Animal, arbre, inanimé : quelle expérience commune ?

« Au diapason du monde ». Pour les visiteurs anglophones : « In tune with the world ». Le titre du nouvel accrochage de la fondation Vuitton évoque irrésistiblement la Stimmung romantique, l’humeur comme « accord », ou celle de Heidegger : tonalité de l’être au monde. Pourtant, c’est plutôt du côté de Philippe Descola, Tim Ingold ou Eduardo Kohn et de leurs anthropologies « par-delà l’humain » que regarde cette exposition. En même temps, dès la première salle et Nightlife (2015) de Cyprien Gaillard, on se dit qu’elle est surtout au diapason du temps, avec un best of d’œuvres devenues récemment iconiques pour le jeune public artiste.

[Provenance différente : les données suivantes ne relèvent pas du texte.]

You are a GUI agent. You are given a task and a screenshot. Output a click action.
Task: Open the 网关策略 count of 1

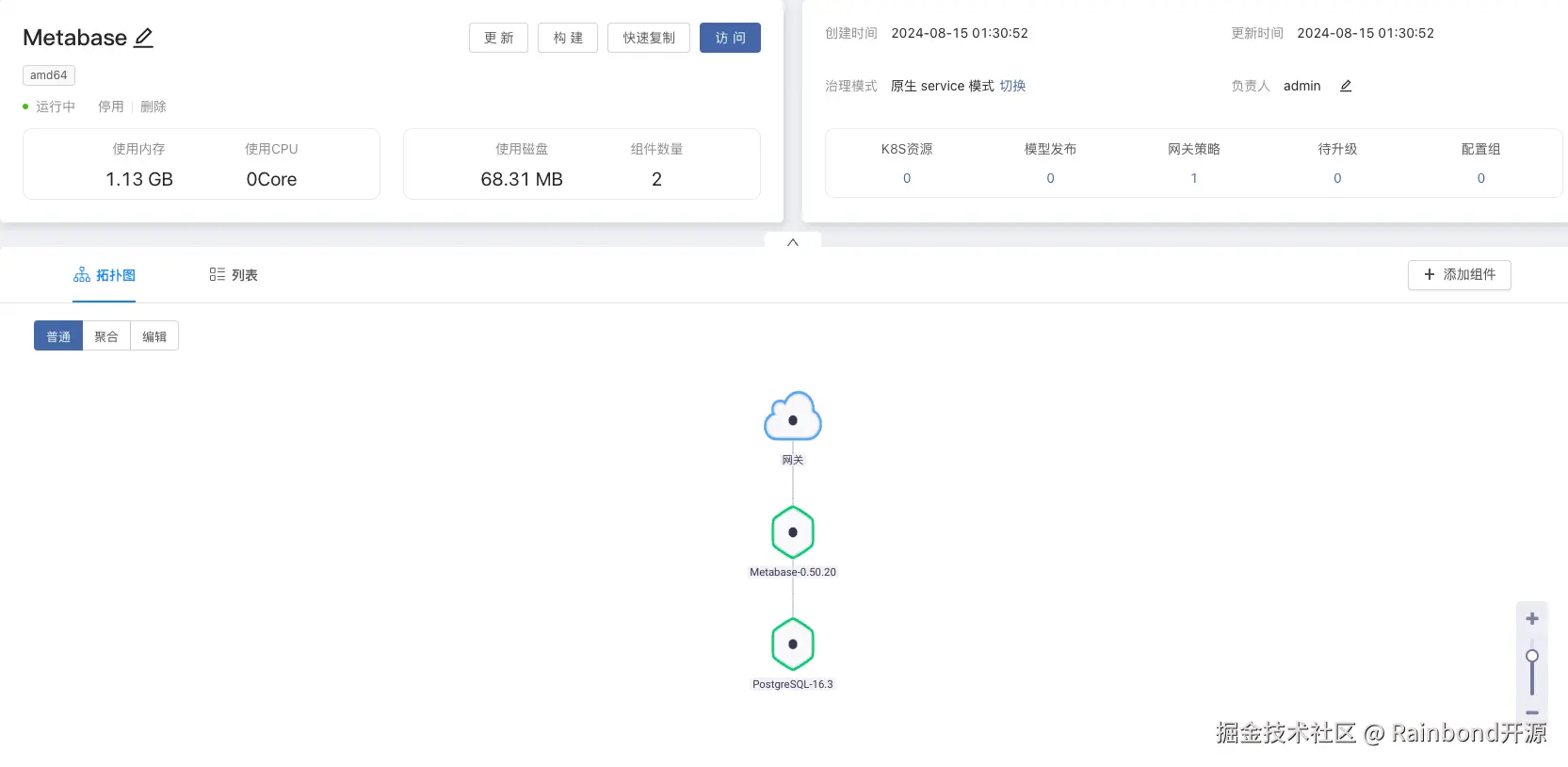pos(1194,178)
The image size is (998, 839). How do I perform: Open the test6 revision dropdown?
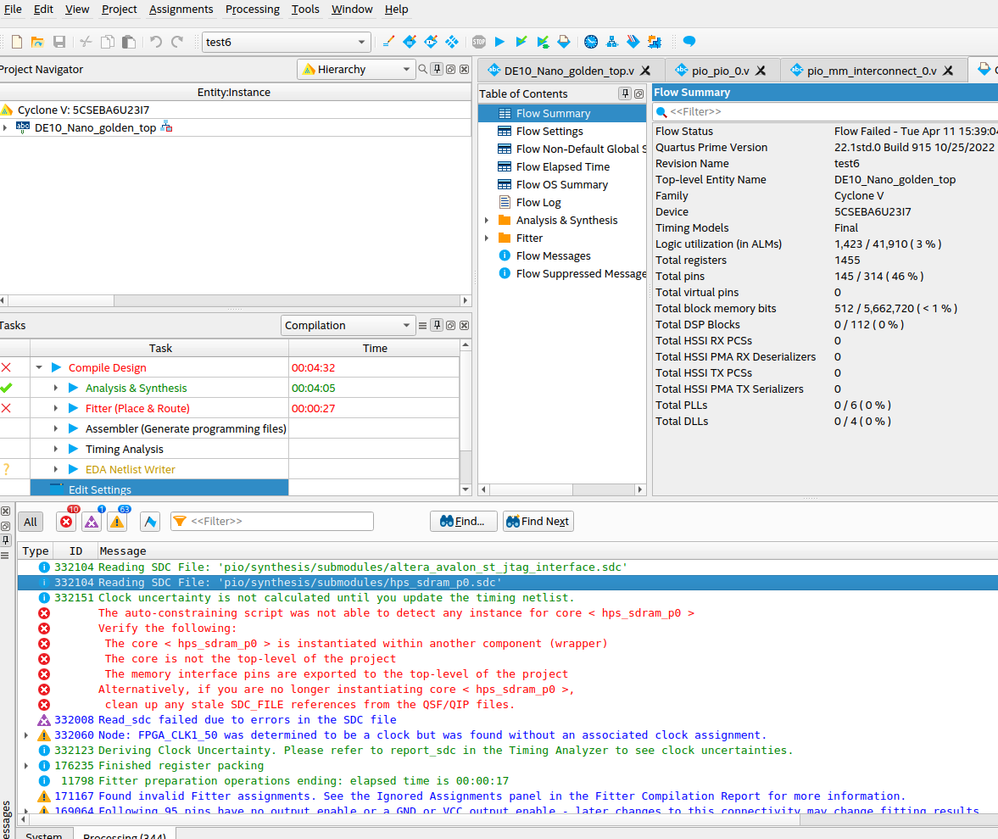click(286, 42)
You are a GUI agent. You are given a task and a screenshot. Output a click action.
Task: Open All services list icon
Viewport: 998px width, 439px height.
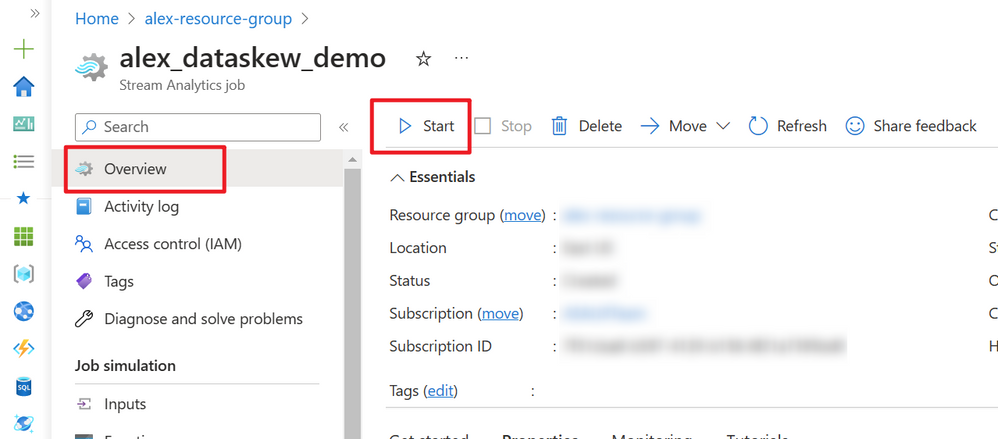tap(24, 162)
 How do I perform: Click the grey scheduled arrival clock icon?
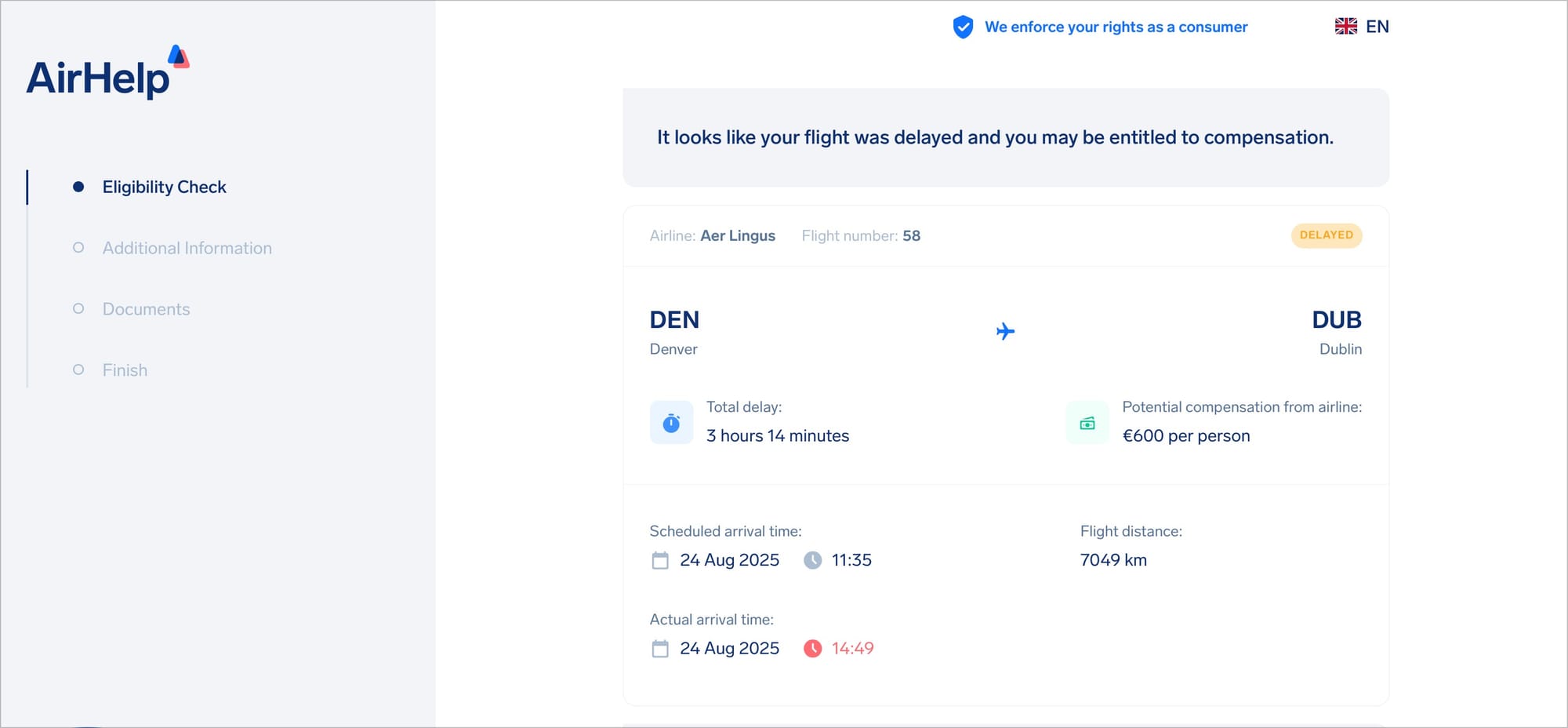813,560
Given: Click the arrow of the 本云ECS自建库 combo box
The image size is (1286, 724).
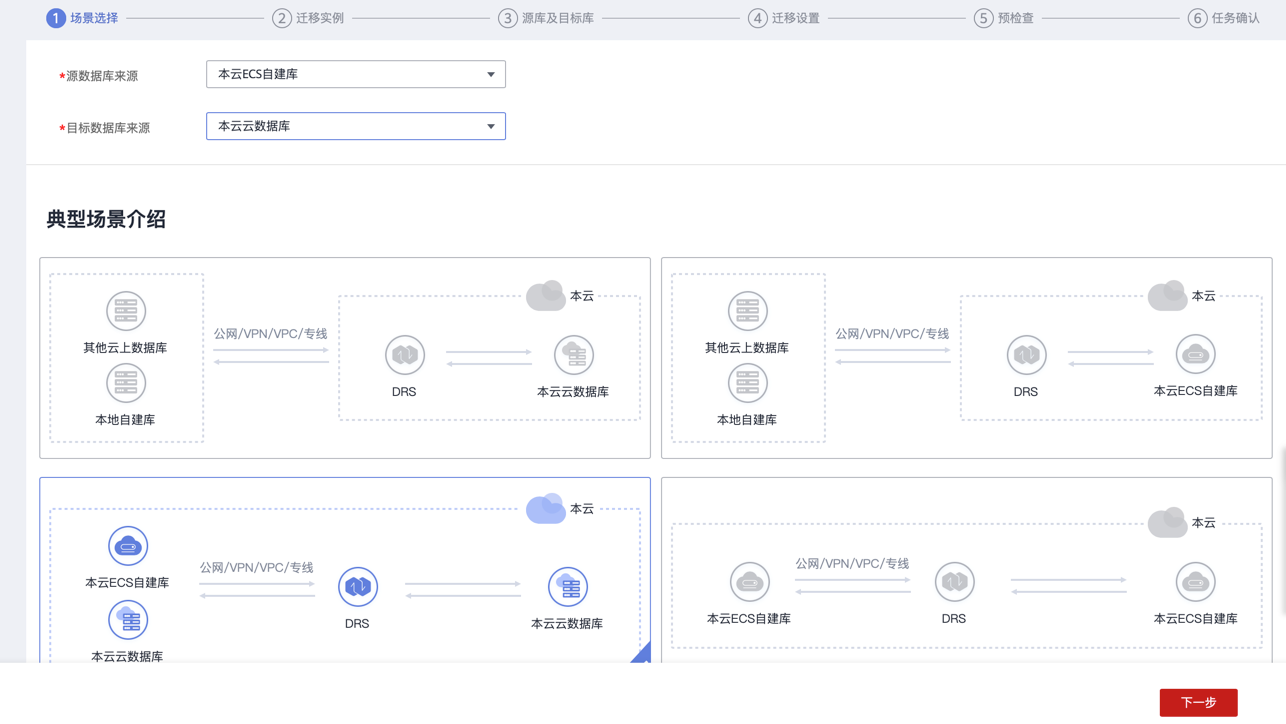Looking at the screenshot, I should pos(490,74).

Pour Heidegger, le diapason n’est pas une option mais notre mode d’existence : jeté dans l’ouvert, « pathique ». On ne s’accorde pas, on est accordé. In tune serait une bonne traduction, mais « au diapason », exhibant la figure de cet instrument qui sert à accorder, révèlerait plutôt la difficulté à être harmonieux. Le titre plonge donc déjà dans une rêverie esthétique… C’est le moment de se rappeler la blague d’Olivier Cadiot dans Retour définitif et durable de l’être aimé (P.O.L., 2002) : « Comme disait un philosophe : nous sommes la première génération sans Stimmung, pas de feeling pour le super-réel comme nos ancêtres chamaniques ».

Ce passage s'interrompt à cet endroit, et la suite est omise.